Haddad apresenta proposta para reduzir ICMS dos combustíveis e evitar greve de caminhoneiros
Ministro da Fazenda busca alternativas para conter alta dos preços e garantir estabilidade no setor de transporte.
O ministro da Fazenda, Fernando Haddad, anunciou nesta quarta-feira (18) que o governo federal apresentará uma proposta aos estados para revisar a incidência do Imposto sobre Circulação de Mercadorias e Serviços (ICMS) sobre os combustíveis. A medida visa mitigar a pressão sobre os preços, que tem sido acentuada pelo conflito no Oriente Médio, e prevenir uma possível greve dos caminhoneiros em decorrência do aumento do diesel.
A proposta será discutida durante a reunião do Conselho Nacional de Política Fazendária (Confaz), órgão que reúne os secretários de Fazenda de todos os estados e do Distrito Federal, presidido por Haddad. O ministro não adiantou detalhes da proposta, mas enfatizou que a redução dos preços não deve comprometer a saúde fiscal das unidades federativas.
“A arrecadação dos estados com o ICMS tem aumentado, especialmente após as ações federais contra a sonegação fiscal no setor de combustíveis, como a Operação Carbono Oculto”, destacou Haddad. Ele também mencionou a nova Lei do Devedor Contumaz, que combate a inadimplência fiscal, como um fator que pode contribuir para o aumento da arrecadação estadual.
O ministro ressaltou que “é um dado positivo que a arrecadação aumenta sem que o imposto aumente”, referindo-se à eficácia das medidas adotadas pelo governo. Apesar da recente decisão de zerar temporariamente o PIS e a Cofins sobre o diesel, Haddad alertou que o alívio financeiro para o consumidor será limitado sem a colaboração dos estados. “Peço boa vontade dos governadores”, afirmou.
No entanto, os estados têm demonstrado resistência em reduzir o ICMS, argumentando que experiências anteriores mostram que cortes tributários não costumam ser repassados ao consumidor final. O Comitê Nacional de Secretários de Fazenda, Finanças, Receita ou Tributação dos Estados e do Distrito Federal (Comsefaz) emitiu uma nota afirmando que essa medida pode resultar em uma “perda dupla” para a população, pois os preços dos combustíveis não diminuem e ainda há perda de recursos para políticas públicas.
Além das discussões sobre o ICMS, o governo também implementou medidas de fiscalização e transparência para combater o aumento abusivo dos preços dos combustíveis. A Agência Nacional de Petróleo (ANP) será responsável por definir critérios objetivos para identificar abusos no mercado.

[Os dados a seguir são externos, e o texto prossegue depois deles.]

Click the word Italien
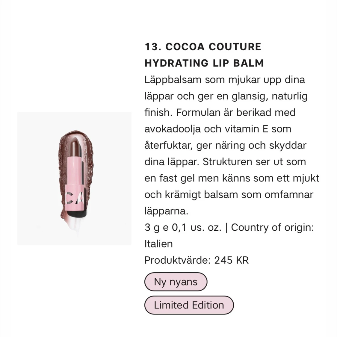(158, 244)
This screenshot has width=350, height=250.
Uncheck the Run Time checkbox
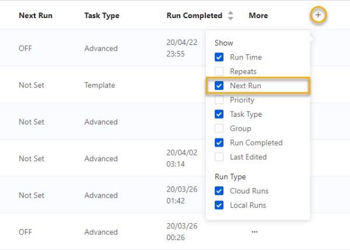219,57
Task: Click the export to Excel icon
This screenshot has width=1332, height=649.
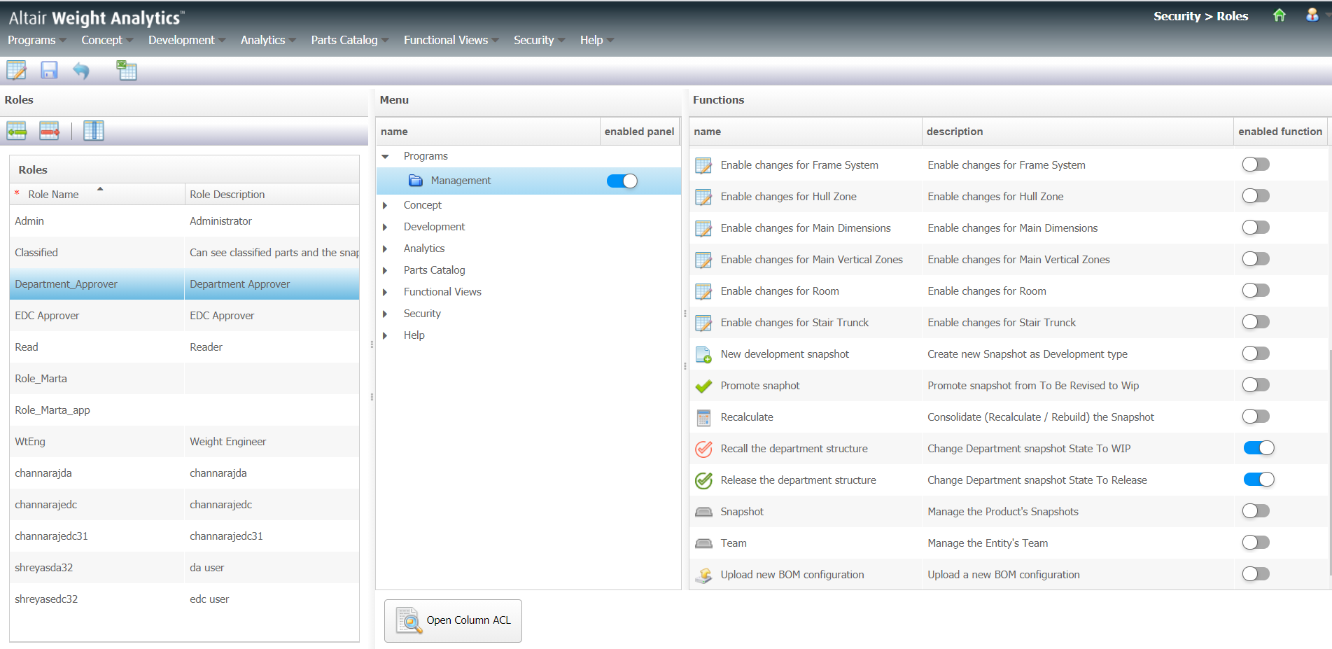Action: [127, 70]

Haddad lembrou que a Polícia Federal abriu um inquérito para investigar irregularidades no setor e garantir que a redução dos impostos federais seja refletida nos preços dos combustíveis. “Os especuladores estão aproveitando o clima tenso gerado pela guerra para tirar proveito da situação, prejudicando a economia popular”, afirmou o ministro.
O governo federal está atento à situação do mercado e busca alternativas para garantir que a população não seja afetada pela alta dos preços. A proposta a ser apresentada no Confaz é uma das estratégias para enfrentar esse desafio e buscar um equilíbrio entre a arrecadação e o alívio no bolso do consumidor.